→ **Textabschnitt**
# Bootsvermietung Rostock/ Umgebung



## sveni (2. Dezember 2006)

Hallo zusammem.
Habe schon ein paar Kuttertouren die nicht sehr von Erfolg gekrönt waren unternommen.Gibt es Möglichkeiten in Rostock sich kleinere Boote zu mieten wobei ich Ort und Zeit mitbestimmen kann . Oder gibt es Leute bei dennen man mitfahren kann( natürlich gegen Unkosten ).
Kann ich mit meinem Sportbootführerschein Binnen die Ostsee sebst befahren?
Danke im Vorraus für evl. Infos
Grüße aus F. am R. Sven


----------



## Meeresangler_Schwerin (3. Dezember 2006)

*AW: Bootsvermietung Rostock/ Umgebung*

Hallo,
dein Binnenschein gilt in der Ostsee nicht. Aber bis 5 PS darfst du Führerscheinfrei fahren.
In Rostock kenne ich keinen Bootsvermieter aber in Rerik und Kühlungsborn gibt es einige. Zuerst wäre da Boardie Knurri genennt der Boote vermitet oder ein guter Kumpel von mir in Meschendorf hat auch Führerscheinfreie Boote.

→ **Gegebene Daten**
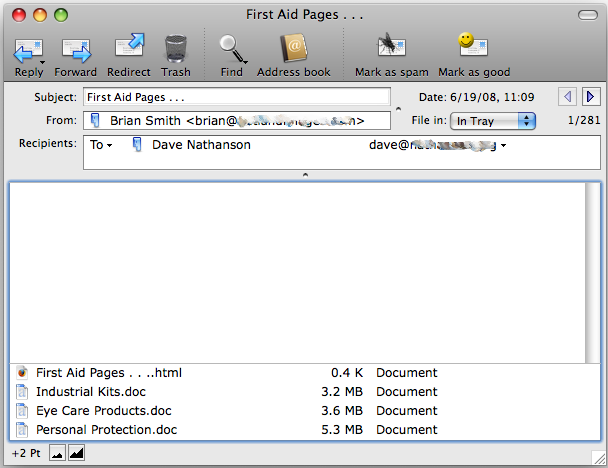
Task: Open Find with the magnifier icon
Action: coord(232,48)
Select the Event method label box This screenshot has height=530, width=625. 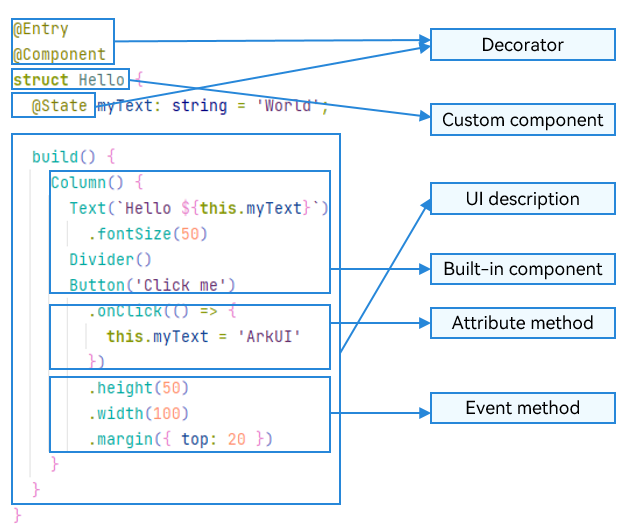522,407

→ **Aufgabenstellung**
Setzen Sie den Forumsthread zur Bootsvermietung in Rostock und Umgebung im Anschluss an seinen letzten Satz fort. Die Daten werden für die Bearbeitung nicht benötigt.

→ **Lösung**
Kontakt kann ich dir gerne per PM verschaffen.


----------



## Hansi (3. Dezember 2006)

*AW: Bootsvermietung Rostock/ Umgebung*

Da gibt es doch auch die Bootsvermieter-Liste im Bereich Boots- und Kutterangeln. Ich hab dann auch noch eine Tel.-Nr, eines Vermieters in Börgerende(gern per PN)


----------



## Meeresangler_Schwerin (3. Dezember 2006)

*AW: Bootsvermietung Rostock/ Umgebung*



Hansi schrieb:


> Da gibt es doch auch die Bootsvermieter-Liste im Bereich Boots- und Kutterangeln. Ich hab dann auch noch eine Tel.-Nr, eines Vermieters in Börgerende(gern per PN)



Ganau, an die Liste habe ich ja gar nicht gedacht. ups. #t
Hier ist sie.http://www.anglerboard.de/board/showthread.php?t=64232


----------



## sveni (4. Dezember 2006)

*AW: Bootsvermietung Rostock/ Umgebung*

Hallo "Männers"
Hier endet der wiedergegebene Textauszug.